Architecture of FireDBG

December 11, 2023 · 8 min read

Chris Tsang

FireDBG Team

Under the hood of FireDBG

Component diagram of FireDBG

`firedbg-cli`

firedbg-cli drives everything. It acts as a proxy to cargo, so a cargo run command becomes firedbg run, cargo test becomes firedbg test and so on. firedbg-cli also relies on cargo to list all the executable targets shown in the "Run and Debug" tab of VS Code.

`parser`

firedbg-parser parses all source files in the workspace and outputs a symbol table per file. These .map files are cached, so they will be reused if the source files are unchanged since the last parse.

`debugger`

firedbg-debugger is the debugging engine of FireDBG. It is configured according to firedbg.toml. The debugger drives the target process via lldb and streams the breakpoint events in real-time. The output file, with the extension .firedbg.ss, follows the binary file format defined in SeaStreamer File.

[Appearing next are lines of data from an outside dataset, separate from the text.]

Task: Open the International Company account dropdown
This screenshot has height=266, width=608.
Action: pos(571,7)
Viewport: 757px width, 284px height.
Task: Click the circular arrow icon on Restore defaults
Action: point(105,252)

It sometimes uses rustc on the host for miscellaneous things.

`indexer`

firedbg-indexer is a streaming indexer. It can stream events from the .firedbg.ss file and process them in real-time. It outputs a .sqlite file with the same name, using SeaORM to drive SQLite. The index enables the GUI to quickly look up the call chain and frame info.

Mode of operation

Overview

Data flow diagram of FireDBG

The basic idea of FireDBG is to automate the actions done by a user on a debugger CLI/TUI/GUI. For example, a user would usually set some breakpoints at some strategic locations and inspect all local variables every time a breakpoint is hit. FireDBG does the same! But our goal is to make each breakpoint hit as brief as possible, in order to keep the program-under-debug running in real-time. This is important because some resources like sockets and timers are time sensitive.

This mode of operation is called "galloping"¹, as it only breaks on user code - library code and system calls are all skipped. In other words, the call tree we construct is not the full process call tree; it's down-sampled. In theory, we can use a VM to execute and record² the process, then run it through FireDBG to condense the data.

The thesis is: "too much details obfuscate our understanding", and more often than not, we want to see the big picture. FireDBG lays out the call tree on a plane, so our brain can make sense of the two-dimensional space. The UX of the GUI is designed based on modern interactive maps³.

Static Analysis

We parse the Rust source files with syn, looking for all functions, methods, and trait implementation blocks. The location and span of these functions are then dumped into .map files. In the future, we're hoping to support constructing a static call graph, so as to allow the debugger to only set breakpoints at functions reachable from main (or the program entry point, whatever it is).

Runtime Debugging

On startup, the symbol tables are read. After loading the target executable into memory, the debugger loads the corresponding symbol tables and set breakpoints at those functions according to the configuration. We also set breakpoints on the panic handler and heap allocators.

The program will then be run. The debugger keeps a logical stack model for each thread. On each function call, a new frame ID will be assigned. The tuple (thread ID, frame ID, function call) uniquely identifies any point in program execution.

When a function is first called, we disassemble it. Then breakpoints are set at all ret instructions, so that whenever the function returns, the breakpoints will be hit, and a function return event is recorded. (We also cache the SBType definition of the function, with which the function return handler can salvage the return value from the registers, but this is an implementation detail). All parameters of the function are captured once the program has gone past the prologue⁴.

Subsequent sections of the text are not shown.